* Exercise requirements
In the records below, count the lines that have "bullet" and answer with the number alone.

* Exercise material
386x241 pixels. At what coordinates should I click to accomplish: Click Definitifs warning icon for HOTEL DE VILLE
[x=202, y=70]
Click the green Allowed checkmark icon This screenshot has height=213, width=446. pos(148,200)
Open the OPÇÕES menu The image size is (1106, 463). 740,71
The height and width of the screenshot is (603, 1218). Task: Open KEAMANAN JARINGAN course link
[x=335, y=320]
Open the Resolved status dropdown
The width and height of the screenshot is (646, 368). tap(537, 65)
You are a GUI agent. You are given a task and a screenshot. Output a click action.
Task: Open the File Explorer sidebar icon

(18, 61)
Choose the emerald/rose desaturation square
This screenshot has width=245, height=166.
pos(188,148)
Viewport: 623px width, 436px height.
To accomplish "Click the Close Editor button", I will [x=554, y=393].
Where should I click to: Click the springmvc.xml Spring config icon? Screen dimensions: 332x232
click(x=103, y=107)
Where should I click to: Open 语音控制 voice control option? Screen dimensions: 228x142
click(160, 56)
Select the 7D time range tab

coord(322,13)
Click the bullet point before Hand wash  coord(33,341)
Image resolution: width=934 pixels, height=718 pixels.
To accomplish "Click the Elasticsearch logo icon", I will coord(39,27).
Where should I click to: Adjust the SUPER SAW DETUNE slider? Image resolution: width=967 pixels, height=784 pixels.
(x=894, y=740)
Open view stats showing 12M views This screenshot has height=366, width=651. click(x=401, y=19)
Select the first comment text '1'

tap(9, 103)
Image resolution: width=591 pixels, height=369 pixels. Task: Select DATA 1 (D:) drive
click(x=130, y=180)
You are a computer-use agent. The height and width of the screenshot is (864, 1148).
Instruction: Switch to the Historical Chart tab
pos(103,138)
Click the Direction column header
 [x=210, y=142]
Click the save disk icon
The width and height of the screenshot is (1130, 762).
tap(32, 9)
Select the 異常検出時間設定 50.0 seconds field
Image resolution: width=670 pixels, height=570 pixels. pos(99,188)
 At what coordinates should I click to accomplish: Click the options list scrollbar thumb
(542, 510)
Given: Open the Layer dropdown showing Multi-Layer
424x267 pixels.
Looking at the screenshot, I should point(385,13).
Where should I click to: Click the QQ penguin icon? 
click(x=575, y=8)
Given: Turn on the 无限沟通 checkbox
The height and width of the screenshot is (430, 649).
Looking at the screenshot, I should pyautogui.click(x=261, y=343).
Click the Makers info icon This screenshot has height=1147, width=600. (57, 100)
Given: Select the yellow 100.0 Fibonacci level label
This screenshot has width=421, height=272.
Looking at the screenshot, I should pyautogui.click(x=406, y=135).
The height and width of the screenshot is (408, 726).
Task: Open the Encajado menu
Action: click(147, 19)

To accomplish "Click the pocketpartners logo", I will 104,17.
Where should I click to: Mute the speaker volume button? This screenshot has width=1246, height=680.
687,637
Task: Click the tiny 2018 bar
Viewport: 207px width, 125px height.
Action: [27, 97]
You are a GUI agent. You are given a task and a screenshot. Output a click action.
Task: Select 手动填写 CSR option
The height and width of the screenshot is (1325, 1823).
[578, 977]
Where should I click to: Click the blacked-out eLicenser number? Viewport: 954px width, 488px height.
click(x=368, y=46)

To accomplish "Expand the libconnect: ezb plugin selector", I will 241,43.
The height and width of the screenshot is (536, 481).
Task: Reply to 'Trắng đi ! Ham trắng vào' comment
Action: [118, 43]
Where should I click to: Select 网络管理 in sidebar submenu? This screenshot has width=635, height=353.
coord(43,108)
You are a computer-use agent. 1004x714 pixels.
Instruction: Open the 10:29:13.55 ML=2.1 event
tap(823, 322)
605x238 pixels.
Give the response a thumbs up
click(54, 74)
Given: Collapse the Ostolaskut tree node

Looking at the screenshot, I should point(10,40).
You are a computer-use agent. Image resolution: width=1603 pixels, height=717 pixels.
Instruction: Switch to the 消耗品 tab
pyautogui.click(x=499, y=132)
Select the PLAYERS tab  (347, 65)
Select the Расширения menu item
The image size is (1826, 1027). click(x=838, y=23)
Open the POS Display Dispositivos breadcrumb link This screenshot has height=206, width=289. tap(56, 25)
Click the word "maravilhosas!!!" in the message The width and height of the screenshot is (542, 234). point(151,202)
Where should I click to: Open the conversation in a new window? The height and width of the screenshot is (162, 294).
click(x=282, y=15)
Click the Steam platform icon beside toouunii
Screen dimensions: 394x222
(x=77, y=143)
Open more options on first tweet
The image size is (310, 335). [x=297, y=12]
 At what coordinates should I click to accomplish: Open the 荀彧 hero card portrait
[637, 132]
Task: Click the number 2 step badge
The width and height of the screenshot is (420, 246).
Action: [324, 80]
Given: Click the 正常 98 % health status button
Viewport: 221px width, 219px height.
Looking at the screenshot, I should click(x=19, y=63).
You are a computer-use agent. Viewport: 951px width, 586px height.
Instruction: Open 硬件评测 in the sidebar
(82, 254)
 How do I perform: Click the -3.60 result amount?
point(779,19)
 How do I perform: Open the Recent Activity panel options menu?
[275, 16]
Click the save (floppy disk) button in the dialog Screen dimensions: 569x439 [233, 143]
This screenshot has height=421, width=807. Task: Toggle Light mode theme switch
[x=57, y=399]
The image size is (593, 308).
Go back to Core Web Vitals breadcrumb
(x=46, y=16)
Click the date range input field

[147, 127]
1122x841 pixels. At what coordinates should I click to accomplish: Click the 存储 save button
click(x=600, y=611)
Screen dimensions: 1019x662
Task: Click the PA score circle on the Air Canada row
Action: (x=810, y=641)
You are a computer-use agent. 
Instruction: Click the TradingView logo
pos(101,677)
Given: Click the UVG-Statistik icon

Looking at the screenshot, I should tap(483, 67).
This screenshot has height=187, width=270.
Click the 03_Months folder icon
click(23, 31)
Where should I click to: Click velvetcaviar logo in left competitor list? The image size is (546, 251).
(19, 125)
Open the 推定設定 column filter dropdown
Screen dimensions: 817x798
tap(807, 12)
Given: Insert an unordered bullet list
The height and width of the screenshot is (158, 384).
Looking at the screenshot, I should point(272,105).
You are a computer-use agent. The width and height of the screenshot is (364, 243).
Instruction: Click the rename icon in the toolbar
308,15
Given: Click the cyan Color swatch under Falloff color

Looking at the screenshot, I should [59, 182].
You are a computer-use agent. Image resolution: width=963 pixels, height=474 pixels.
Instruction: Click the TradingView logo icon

* Answer to the problem
2